TASK ITEM => Leave the pictures in the listing below aside and reproduce exactly the lines starting with the one with "Enable Use Reference under Position Action" and going on through the one with "You are a GUI", both ends included.

BEGIN THE RECORDS

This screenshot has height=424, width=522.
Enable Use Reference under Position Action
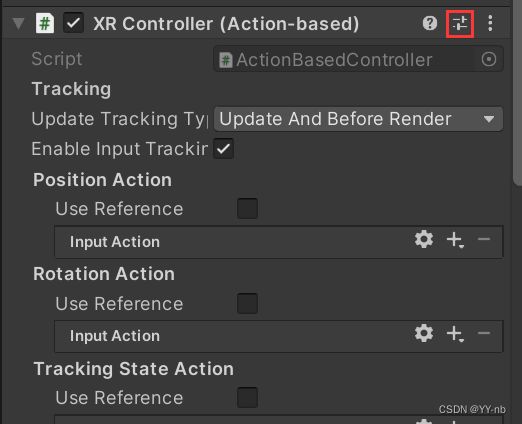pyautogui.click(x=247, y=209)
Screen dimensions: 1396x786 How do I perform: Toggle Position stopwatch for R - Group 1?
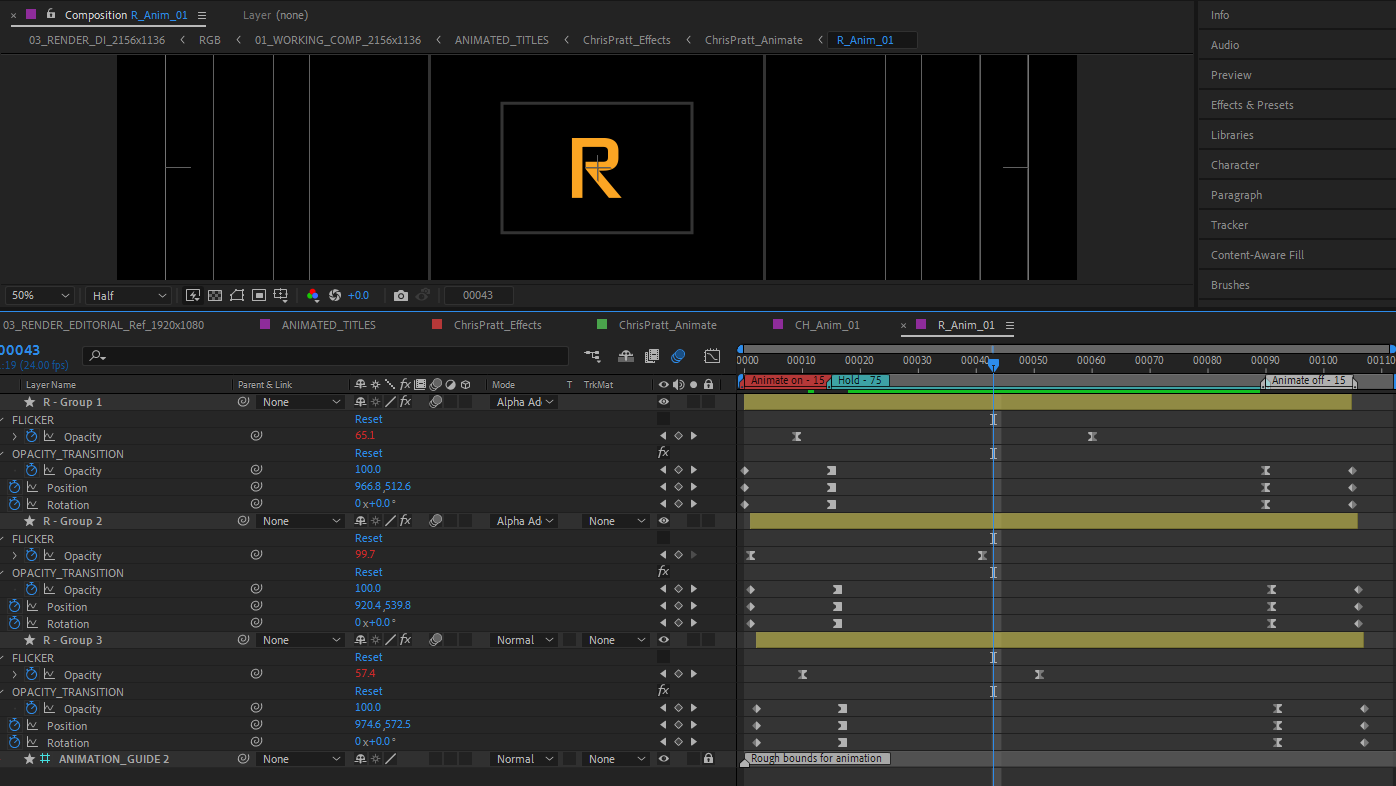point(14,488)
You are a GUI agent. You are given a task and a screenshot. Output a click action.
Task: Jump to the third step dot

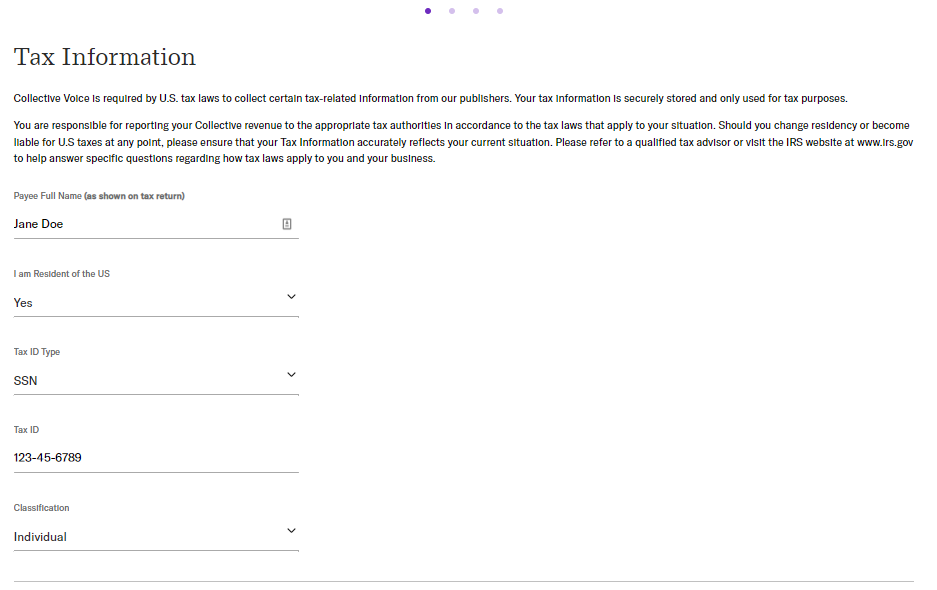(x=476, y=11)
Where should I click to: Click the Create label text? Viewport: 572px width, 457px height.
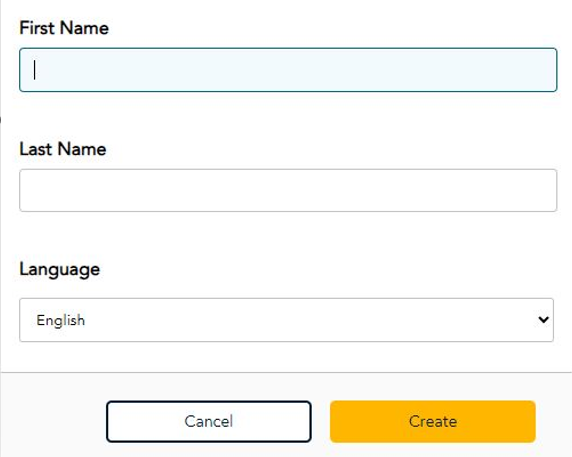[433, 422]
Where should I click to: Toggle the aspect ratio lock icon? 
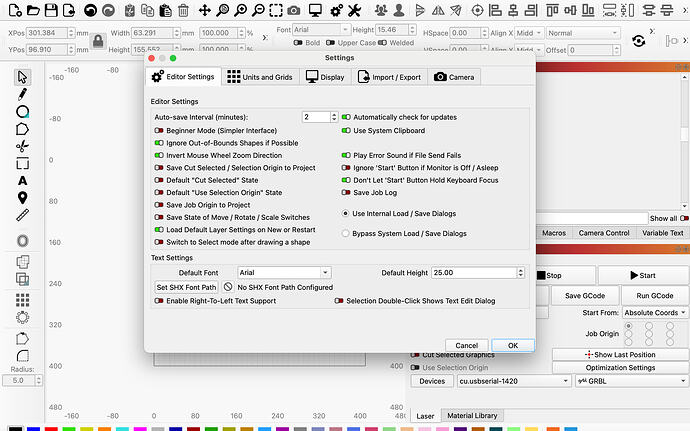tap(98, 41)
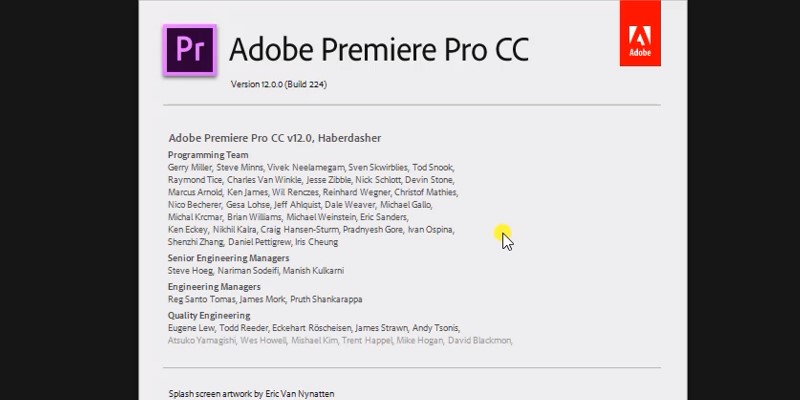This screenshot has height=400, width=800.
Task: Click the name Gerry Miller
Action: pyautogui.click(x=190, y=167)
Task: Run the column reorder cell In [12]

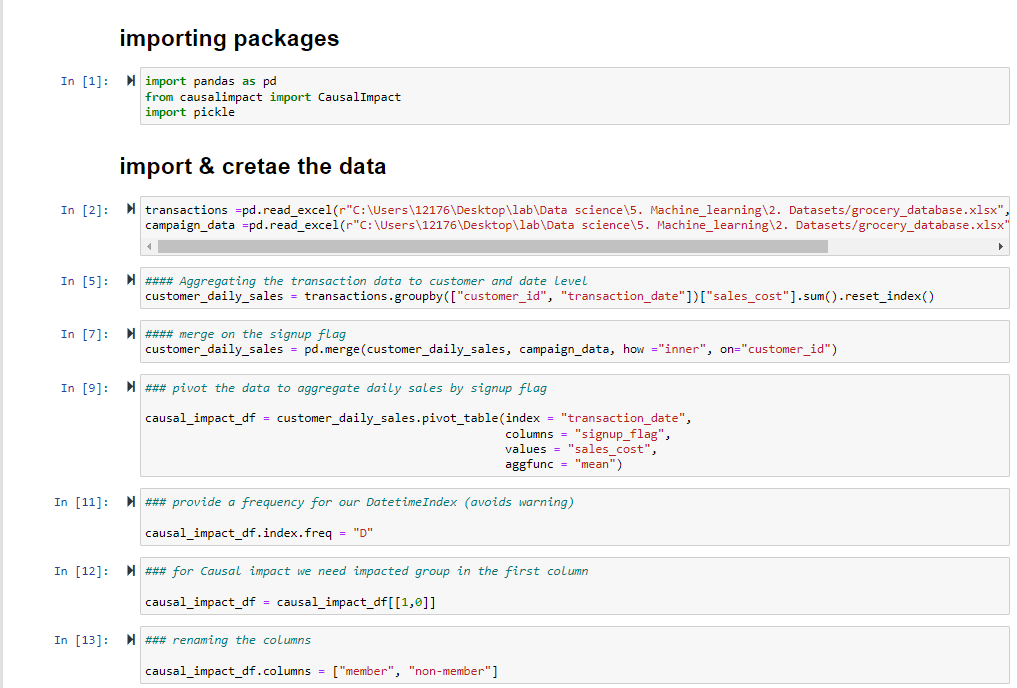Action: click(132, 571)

END THE RECORDS
BEGIN THE RECORDS

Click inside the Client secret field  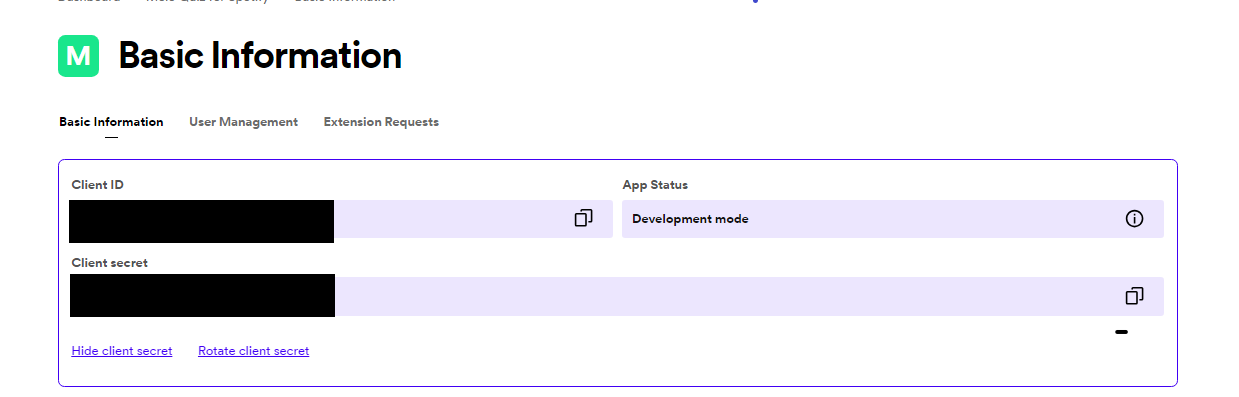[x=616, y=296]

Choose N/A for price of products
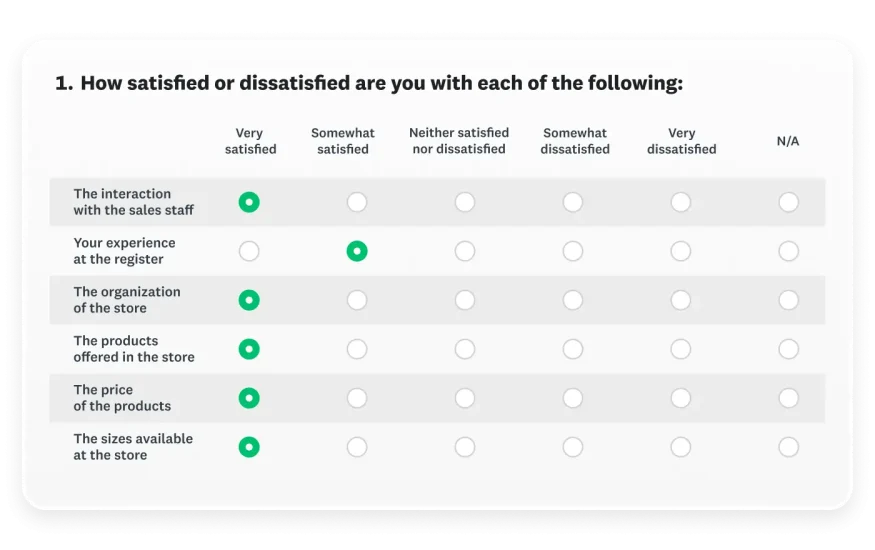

END THE RECORDS

EXERCISE RESPONSE =>
Enable Use Reference under Position Action
pyautogui.click(x=247, y=209)
Screen dimensions: 1396x786 How do I perform: Toggle Position stopwatch for R - Group 1?
point(14,488)
You are a GUI agent. You are given a task and a screenshot. Output a click action.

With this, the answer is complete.